Weltschmerz, Baby, Weltschmerz! Das war und ist die rote Linie, auf der er seinen musikalischen Weg beschreitet. Die größte Stärke Moldaus ist dabei sein in der Szene nicht gerade weit verbreiteter Individualismus und die künstlerische Eigenständigkeit. Während die meisten Kollegen aus Unvermögen oder Kalkül auf die ödeste aller Deppenkarten setzen - das Epigonentum - verfügt JM über viel Charisma und Identität.

Natürlich gibt es hie und da leichte, lediglich stilistisch bedingte Parallelen zu Ikonen à la Mesh oder Depeche Mode. Doch statt den Vorreitern auf ausgelatschten Pfaden zu folgen, hinterlässt er über eine Strecke von elf melodischen Tracks den eigenen Fußabdruck im Genre. Die Methode unterscheidet sich hierbei nicht sonderlich von "Lovestar". Das ist gut so, denn sie taugt viel.

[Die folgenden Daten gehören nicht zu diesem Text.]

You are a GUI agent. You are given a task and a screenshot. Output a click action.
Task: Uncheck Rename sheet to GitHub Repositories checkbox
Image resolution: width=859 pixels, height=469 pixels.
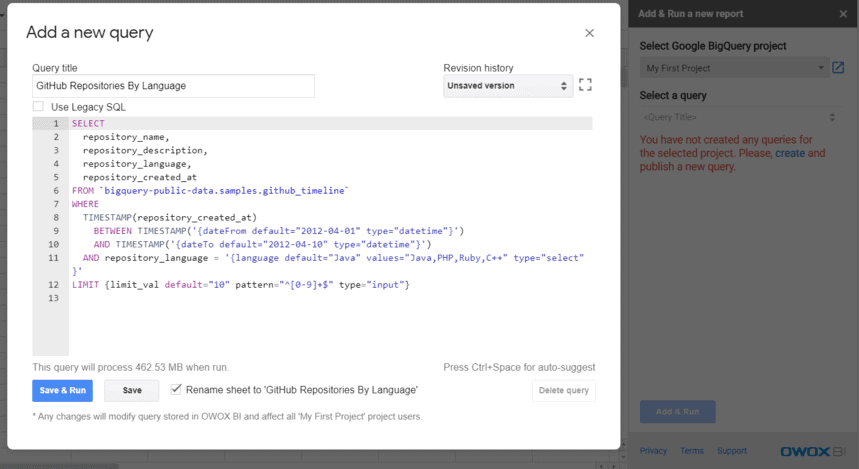pyautogui.click(x=176, y=389)
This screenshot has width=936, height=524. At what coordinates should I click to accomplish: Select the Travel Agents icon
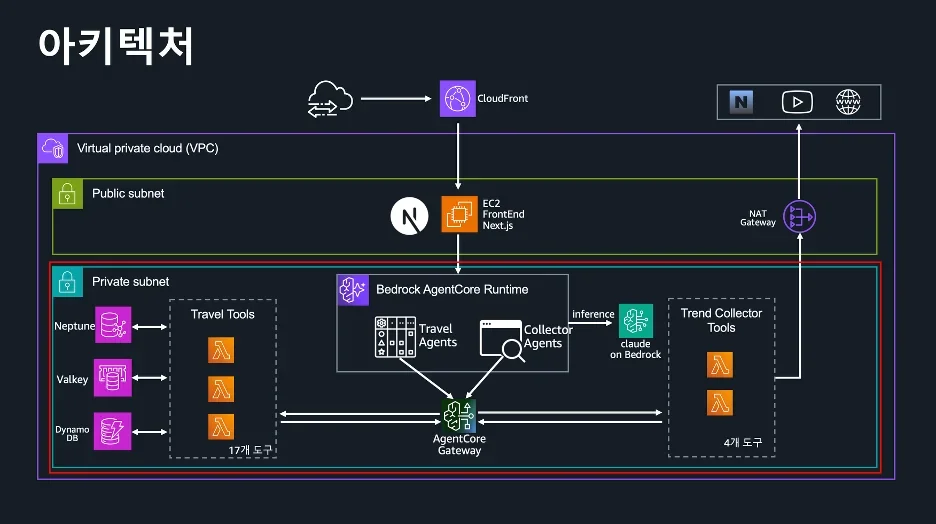pyautogui.click(x=395, y=337)
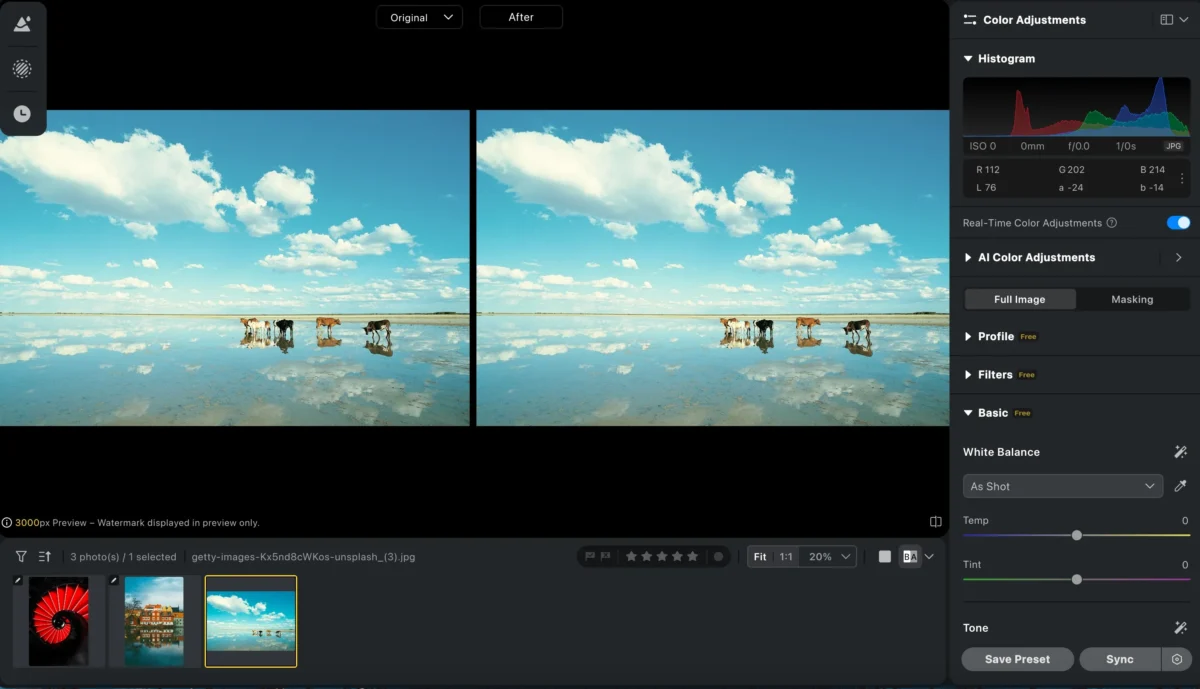The image size is (1200, 689).
Task: Open sync settings hexagon icon
Action: pyautogui.click(x=1177, y=659)
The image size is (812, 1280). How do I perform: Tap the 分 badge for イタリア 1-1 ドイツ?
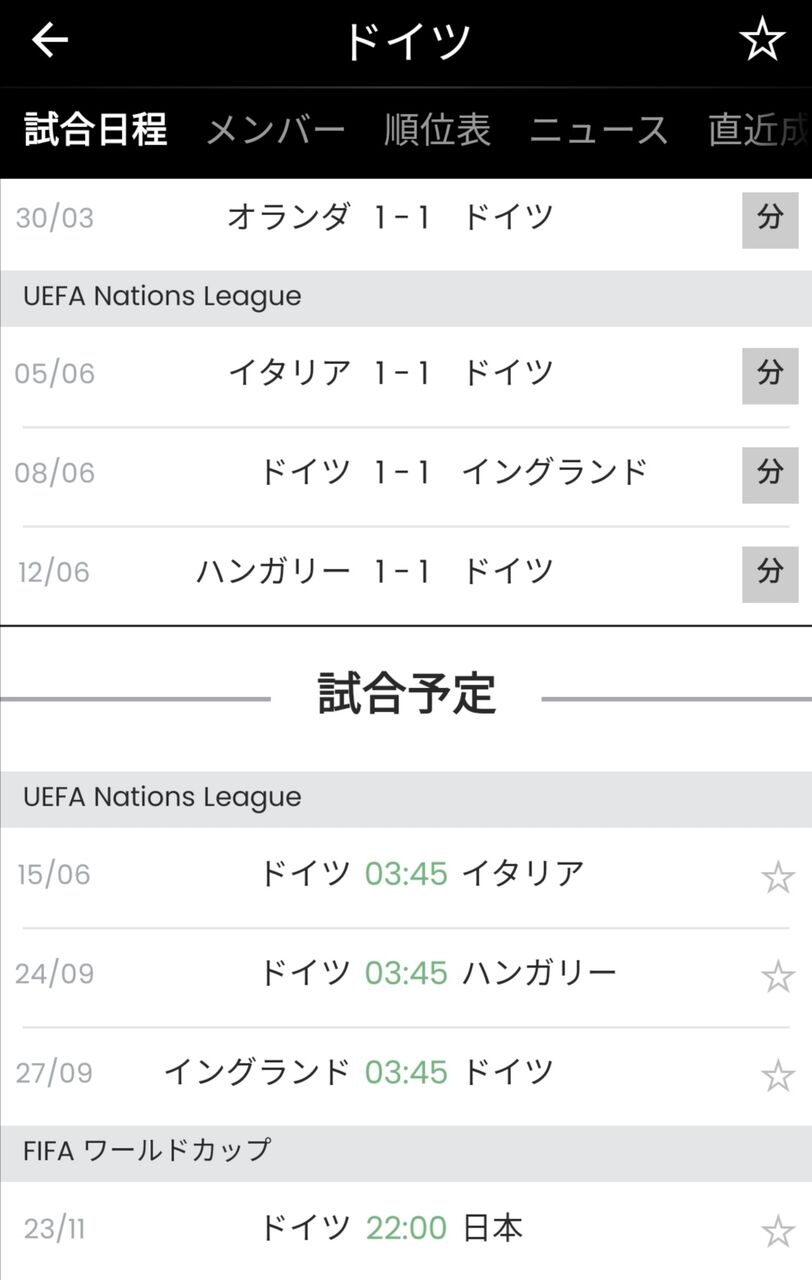[770, 375]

Das Rezept lautet: Melancholie ja, aber keine weinerliche Jammerlappenkiste, sondern als erhabene Schamanenpredigt. 80er-Reminiszenzen ebenso, aber nicht als einfallsloses "Enjoy The Great Commandment"-Mashup. Viel lieber spannt er eine Klangbrücke zwischen Tradition und Moderne, die dem Heer retardierter Szeneclowns eine spöttisch lange Nase zeigt. Für den maßgeschneiderten, im Grundton sehr warmen Soundmantel holt Moldau sich die passende Hilfe ins Boot. Das Wiener Urgestein Gerhard Potuznik (Chicks On Speed, Mediengruppe Telekommander) erweist sich als perfekte Ergänzung mit ordentlich Elektro-Schmäh.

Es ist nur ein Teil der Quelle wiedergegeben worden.